:: EXCERPTED TEXT ::
Shameem J then went on to note that while the Magistrate had not warned himself he had nevertheless referred to Turnbull.
Shameem J considered that the evidence of Forster and his wife corroborated each other and that this evidence was generally of good quality and arguably did not require corroboration at all. Having reached these conclusions Shameem J found that the Magistrate did not err in convicting the appellant on all three counts and his appeal was accordingly dismissed.
In this Court Ms Devan sought to argue that as a matter of law dock identification is not sufficient to support a conviction. She conceded however that she was unable to point to any case which specifically held that dock identification is inadmissible.
Ms Devan relied on three cases. In our view none of them is authority for the legal proposition for which she contended.
First in R v Cartwright [1914] 10 Cr. App. R.219 the appellant was convicted of housebreaking and larceny. There was an issue as to identity. There were a number of pieces of evidence in the case pointing to the identification of the accused. Three of the witnesses carried out a dock identification. In giving the judgment of the Court of Criminal Appeal Lord Reading LCJ observed that the accused had not been put with other men so that a witness might be able to identify him as the guilty man. Lord Chief Justice said: “it would have been infinitely better had this been done”. Having made that observation the court went on however to uphold the conviction on the basis that the identification evidence in the case was of a cumulative character. The court did not refer in its judgment to the topic of dock identification.
Secondly in R v Howick [1970] Criminal Law Review 403 the Court of Appeal (Criminal Division) held that it is usually unfair to ask a witness to make an identification for the first time in court because it is so easy for the witness to point to the accused in the dock. The court observed that it was unfortunate that it had been done. The Court noted that the jury were not warned about the quality of the identification evidence. There were also some other defects. The appeal was allowed and the conviction quashed.

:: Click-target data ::
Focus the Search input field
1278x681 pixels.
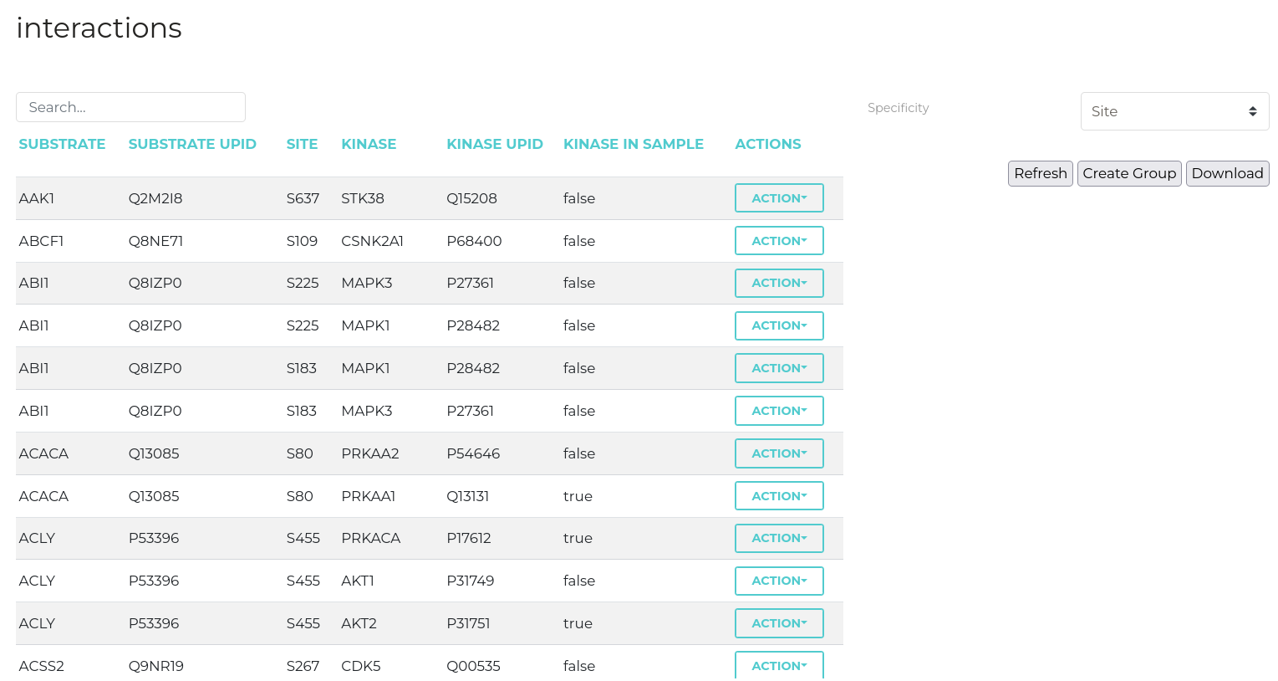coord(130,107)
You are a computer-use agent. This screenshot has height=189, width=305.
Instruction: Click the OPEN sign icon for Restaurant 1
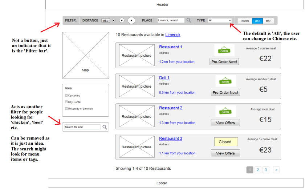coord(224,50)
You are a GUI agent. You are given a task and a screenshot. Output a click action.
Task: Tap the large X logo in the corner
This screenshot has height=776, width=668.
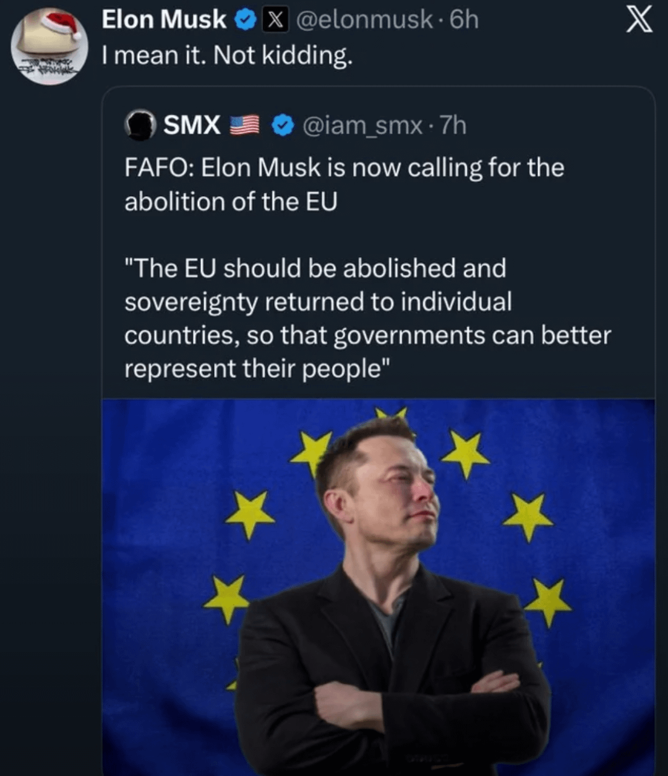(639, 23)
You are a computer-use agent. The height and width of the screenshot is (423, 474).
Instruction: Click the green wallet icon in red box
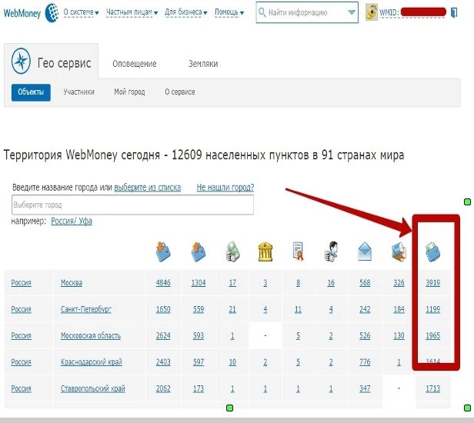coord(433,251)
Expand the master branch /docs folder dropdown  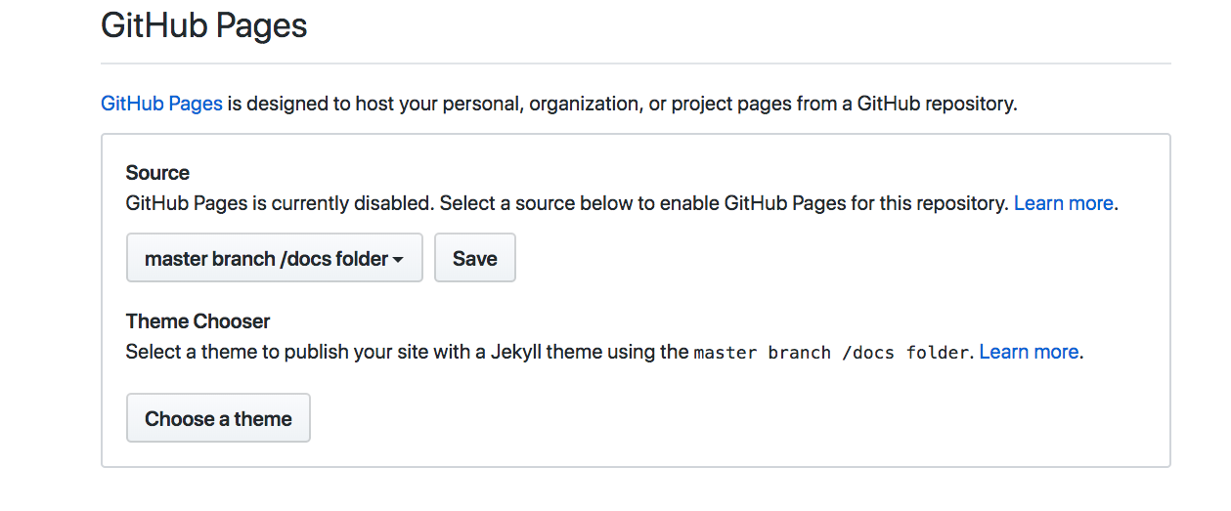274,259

:: TASK REQUIREMENTS ::
• a. From the judgment excerpt on dock identification, list each person named who is described as doing or saying something.
• b. According to the judgment excerpt, what offenses was the appellant in R v Cartwright convicted of?
The items are not needed for this work.

:: TASK RESPONSES ::
• a.
Shameem J
Forster
Ms Devan
Lord Reading LCJ

• b. Housebreaking and larceny.